Its mission statement was "to inform, educate, and entertain." The BBC's Royal Charter required it to maintain a "neutral" point of view on the news. Much of the country saw the BBC as a neutral observer. Its editorial comments were few and far between. 

That quaint notion of neutrality was blown up last week when an explosive memo surfaced in The Telegraph. The memo was written by an independent adviser to the BBC’s Editorial Guidelines and Standards Committee, Michael Prescott. The watchdog "was utterly appalled at the nature and scale of the BBC’s biased, misleading, and untruthful reporting that had been reported to the standards committee but had been brushed aside by BBC executives," writes Melanie Phillips of The Free Press. 

The BBC had folded, spindled, and mutilated Donald Trump's speech on the Ellipse on January 6, 2021, to make it appear he had called for violence. PJ Media has covered this story from several angles.
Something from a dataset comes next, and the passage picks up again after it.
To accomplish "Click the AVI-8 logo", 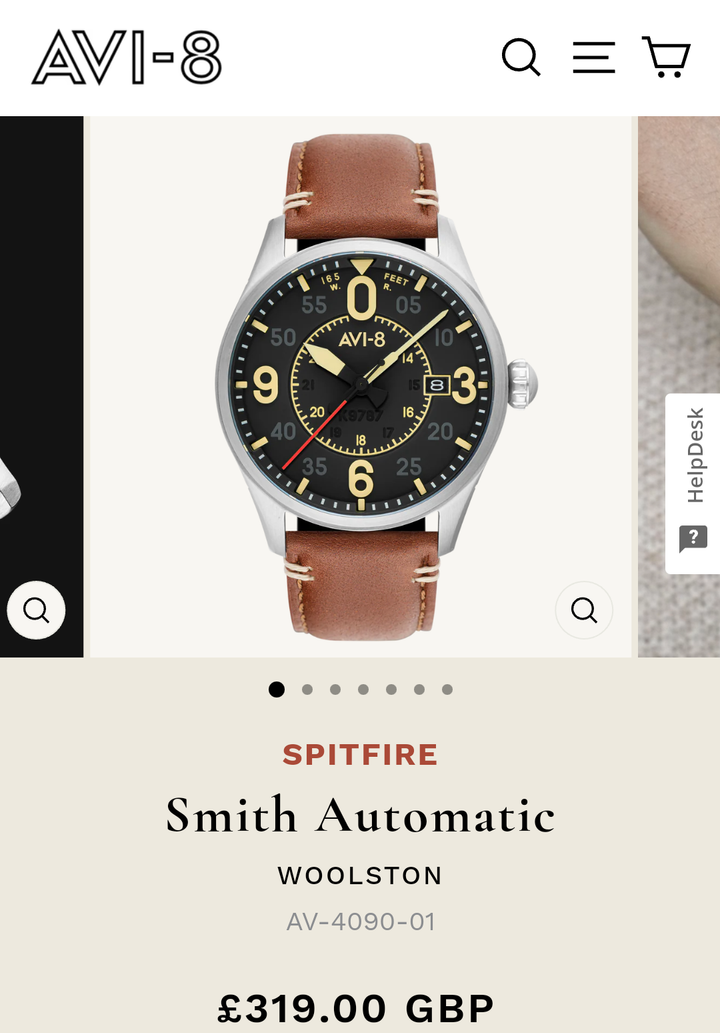I will [x=127, y=57].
BBC Director-General Tim Davie and the CEO of BBC News, Deborah Furness, were forced to resign. However, the real story is that this was the final nail in the coffin for the BBC, which, for half the world, has lost relevance and trust and won't be able to get it back. There is suspicion now where there was little before. The entire news-gathering operation has been proven to be biased. It is the death rattle of a British institution that faced down the Nazis; was a source of comfort during tragedy and natural disaster; and reported on politics in a deadpan, straightforward manner that gained the trust of listeners and viewers around the world.
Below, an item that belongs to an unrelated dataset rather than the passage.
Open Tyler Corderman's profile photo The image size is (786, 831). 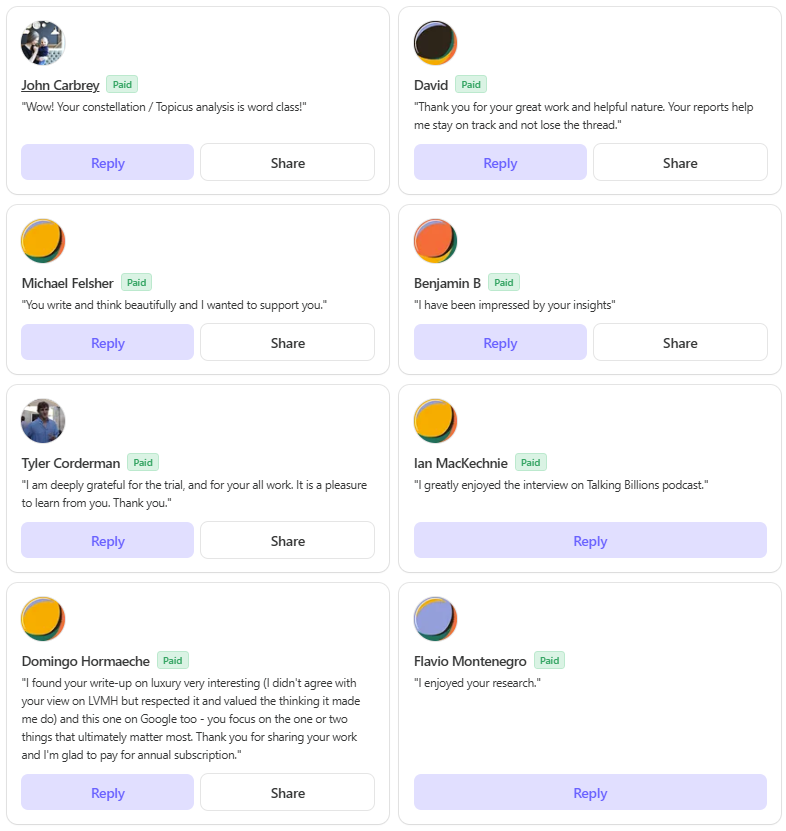(43, 421)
Then, the internet happened. 

UnHerd:  

This dissolution of “truth” into tribal trench warfare is now the basic structure of what we used to call “the public conversation”. Huge amounts of money, status, and political influence are already at stake in this new environment; one the BBC, which was designed as a one-to-many vehicle for transmitting respectable establishment consensus, is hopelessly ill-equipped to navigate. For as in each of the flashpoint issues in the Prescott dossier, what’s at stake is often not the facts, so much as what the facts mean. And, for a national broadcaster tasked with impartial reporting, this presents an often impossible dilemma. There’s often no way to report on such a contested issue without effectively picking a “side”, which is to say an interpretation of those facts, even if only in choosing what to omit. For example (according to Prescott’s dossier) the BBC’s transgender reporting routinely centred trans experience, but omitted the voices of detransitioners.

The BBC became unmoored from its traditional role as neutral gatekeeper because many issues today are impossible to be "neutral" about. All three of the dossier’s bias points —Trump, Gaza and gender ideology — have this quality. 

The BBC kept repeating a Hamas figure that "70% of Gaza dead were women and children." Earlier this year, the UN revised that figure to 52%. This was a clear example of putting their finger on the scale to make Israel look like heartless killers.

There are a dozen other examples of rank bias by the BBC. And these were just the examples that Prescott wrote about. As Melanie Phillips points out, the entire worldview of the BBC is similar to the worldview of the radical left in the U.S.

The Free Press:

BBC executives, like many, if not most, of its journalists, believe that their left-wing mindset is the political center ground and thus embodies balance, fairness, and truth. Anyone who challenges that mindset is therefore axiomatically regarded as an extremist or hopeless partisan and is self-righteously ignored.

The BBC embodies a hermetically sealed thought system. It has betrayed its core Charter principles of truth and fairness and is a disgrace to journalism. The case for defunding it is now overwhelming.

As long as that institutional bias persists and the radical left remains dominant in the formerly hallowed halls of the BBC, there is no salvaging this public media project. The BBC needs to go, and its media space should be occupied by others who are less partisan.